También las facultades intelectuales, que constituyen el hombre propiamente dicho, el entendimiento y la voluntad, fueron dañadas por el pecado original:
a) Cierto que nuestro entendimiento siguió siendo capaz de conocer la verdad, y de adquirir, aún sin la ayuda de la revelación, a costa de paciente trabajo muchas de las verdades fundamentales del orden natural. Mas, ¡cuan flacamente se ha con respecto a la verdad! En vez de correr de suyo hacia Dios y las cosas divinas, en vez de alzarse del conocimiento de las criaturas a conocer al Criador, como hubiera hecho en su primer estado, tiende a abismarse en el estudio de las cosas criadas sin remontarse a la causa de ellas, a poner toda su atención en lo que sacia su apetito desordenado de saber, y a no cuidar de lo que toca a su fin propio; los cuidados temporales le estorban muy a menudo para pensar en la eternidad.
Y ¡cuan propenso es al errorl Los mil prejuicios que nos atraen, las pasiones que conmueven nuestra alma y la ciegan para que no vea la verdad, hartas veces nos hacen caer en el error, y precisamente en las cuestiones más importantes de las que depende toda nuestra vida moral.
La misma voluntad nuestra, en vez de someterse a la de Dios, tiene sus pujos de independencia; cuéstale mucho obedecer a Dios, y, aún más, a los representantes de Dios. Y, cuando ha de vencer los obstáculos que se oponen al ejercicio del bien, ¡cuan floja y cuan inconstante se muestra!
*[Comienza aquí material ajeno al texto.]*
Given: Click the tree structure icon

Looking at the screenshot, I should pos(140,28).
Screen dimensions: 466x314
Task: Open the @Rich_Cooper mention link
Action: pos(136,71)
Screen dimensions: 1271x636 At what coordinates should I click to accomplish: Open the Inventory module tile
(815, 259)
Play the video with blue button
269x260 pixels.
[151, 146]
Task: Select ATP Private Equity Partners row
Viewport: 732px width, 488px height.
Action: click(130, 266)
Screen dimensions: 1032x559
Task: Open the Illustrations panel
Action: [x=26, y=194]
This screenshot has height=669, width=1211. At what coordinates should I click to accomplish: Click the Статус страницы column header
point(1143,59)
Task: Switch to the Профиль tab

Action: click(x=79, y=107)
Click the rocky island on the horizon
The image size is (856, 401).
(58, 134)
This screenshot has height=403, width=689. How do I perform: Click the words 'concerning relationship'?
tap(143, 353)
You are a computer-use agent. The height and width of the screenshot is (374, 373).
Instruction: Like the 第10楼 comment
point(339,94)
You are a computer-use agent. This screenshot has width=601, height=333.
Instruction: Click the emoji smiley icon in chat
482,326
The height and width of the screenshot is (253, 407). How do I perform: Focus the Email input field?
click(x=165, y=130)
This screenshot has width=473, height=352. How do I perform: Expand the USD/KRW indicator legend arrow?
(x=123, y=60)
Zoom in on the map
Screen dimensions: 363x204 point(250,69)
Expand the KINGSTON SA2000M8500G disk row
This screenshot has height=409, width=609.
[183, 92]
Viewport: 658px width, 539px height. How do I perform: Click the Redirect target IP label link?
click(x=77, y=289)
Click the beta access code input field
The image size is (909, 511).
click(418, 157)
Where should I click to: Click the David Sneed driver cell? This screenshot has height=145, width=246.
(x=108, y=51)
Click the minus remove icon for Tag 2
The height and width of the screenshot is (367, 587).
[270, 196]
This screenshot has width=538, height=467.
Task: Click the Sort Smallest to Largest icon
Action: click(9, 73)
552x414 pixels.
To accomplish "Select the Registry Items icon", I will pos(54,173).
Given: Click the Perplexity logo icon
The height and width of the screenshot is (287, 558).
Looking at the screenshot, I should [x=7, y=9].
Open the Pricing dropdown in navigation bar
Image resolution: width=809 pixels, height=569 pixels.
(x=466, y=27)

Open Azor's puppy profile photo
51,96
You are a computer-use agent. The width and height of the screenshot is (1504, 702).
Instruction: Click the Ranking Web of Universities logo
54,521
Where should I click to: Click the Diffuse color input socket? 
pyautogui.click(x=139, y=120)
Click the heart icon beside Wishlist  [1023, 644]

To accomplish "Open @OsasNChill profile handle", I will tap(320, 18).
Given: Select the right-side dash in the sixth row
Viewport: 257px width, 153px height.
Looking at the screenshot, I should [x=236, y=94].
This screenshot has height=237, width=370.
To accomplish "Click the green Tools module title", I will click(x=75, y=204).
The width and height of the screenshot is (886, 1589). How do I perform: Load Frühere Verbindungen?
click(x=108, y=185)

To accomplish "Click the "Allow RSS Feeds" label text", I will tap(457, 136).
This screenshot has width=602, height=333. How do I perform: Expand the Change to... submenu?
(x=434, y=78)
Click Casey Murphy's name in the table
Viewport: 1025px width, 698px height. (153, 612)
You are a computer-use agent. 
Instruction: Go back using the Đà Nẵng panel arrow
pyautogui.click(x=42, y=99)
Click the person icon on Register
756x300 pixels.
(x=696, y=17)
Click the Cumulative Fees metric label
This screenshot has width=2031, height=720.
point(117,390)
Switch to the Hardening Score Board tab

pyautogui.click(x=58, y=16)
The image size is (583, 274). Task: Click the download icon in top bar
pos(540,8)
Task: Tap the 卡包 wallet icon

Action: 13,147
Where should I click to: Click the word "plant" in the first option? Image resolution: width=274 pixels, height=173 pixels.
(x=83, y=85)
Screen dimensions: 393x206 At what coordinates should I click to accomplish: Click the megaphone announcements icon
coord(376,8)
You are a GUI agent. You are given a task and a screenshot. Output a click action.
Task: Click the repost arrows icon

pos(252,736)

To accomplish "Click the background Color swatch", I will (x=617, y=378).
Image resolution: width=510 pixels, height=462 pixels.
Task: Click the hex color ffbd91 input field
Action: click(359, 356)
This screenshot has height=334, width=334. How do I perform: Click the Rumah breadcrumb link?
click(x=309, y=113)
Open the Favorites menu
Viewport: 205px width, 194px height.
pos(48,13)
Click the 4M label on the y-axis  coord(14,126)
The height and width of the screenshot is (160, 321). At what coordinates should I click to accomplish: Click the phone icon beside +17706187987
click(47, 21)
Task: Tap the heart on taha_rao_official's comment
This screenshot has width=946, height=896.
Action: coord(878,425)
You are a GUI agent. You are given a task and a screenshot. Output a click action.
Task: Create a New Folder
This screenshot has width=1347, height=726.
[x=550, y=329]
¿Cuántas veces no se deja arrastrar por el sentimiento y por las pasiones? Con vivos colores describe S. Pablo tan triste flaqueza:  “Non enim quod volo bonum hoc facio sed quod nolo malum hoc ago   si autem quod nolo illud facio non ego operor illud sed quod habitat in me peccatum invenio igitur legem volenti mihi facere bonum quoniam mihi malum adiacet condelector enim legi Dei secundum interiorem hominem video autem aliam legem in membris meis repugnantem legi mentis meae et captivantem me in lege peccati quae est in membris meis infelix ego homo quis me liberabit de corpore mortis huius gratia Dei per Iesum Christum Dominum nostrum igitur ego ipse mente servio legi Dei carne autem legi peccati" :  Por cuanto no hago el bien que quiero; antes bien, hago el mal que no quiero... De aquí es que me complazco en la Ley de Dios según el hombre interior; mas echo de ver otra ley en mis miembros, la cual resiste a la ley de mi espíritu, y me sojuzga a la ley del pecado, que está en los miembros de mi cuerpo. ¡ Oh, qué hombre tan infeliz soy yo! ¿ Quién me libertará de este cuerpo de muerte? La gracia de Dios por Jesucristo Señor nuestro " (Rom, VII, 19-25). El remedio, pues, de tan desdichado estado, es, según el testimonio del Apóstol, la gracia de la Redención.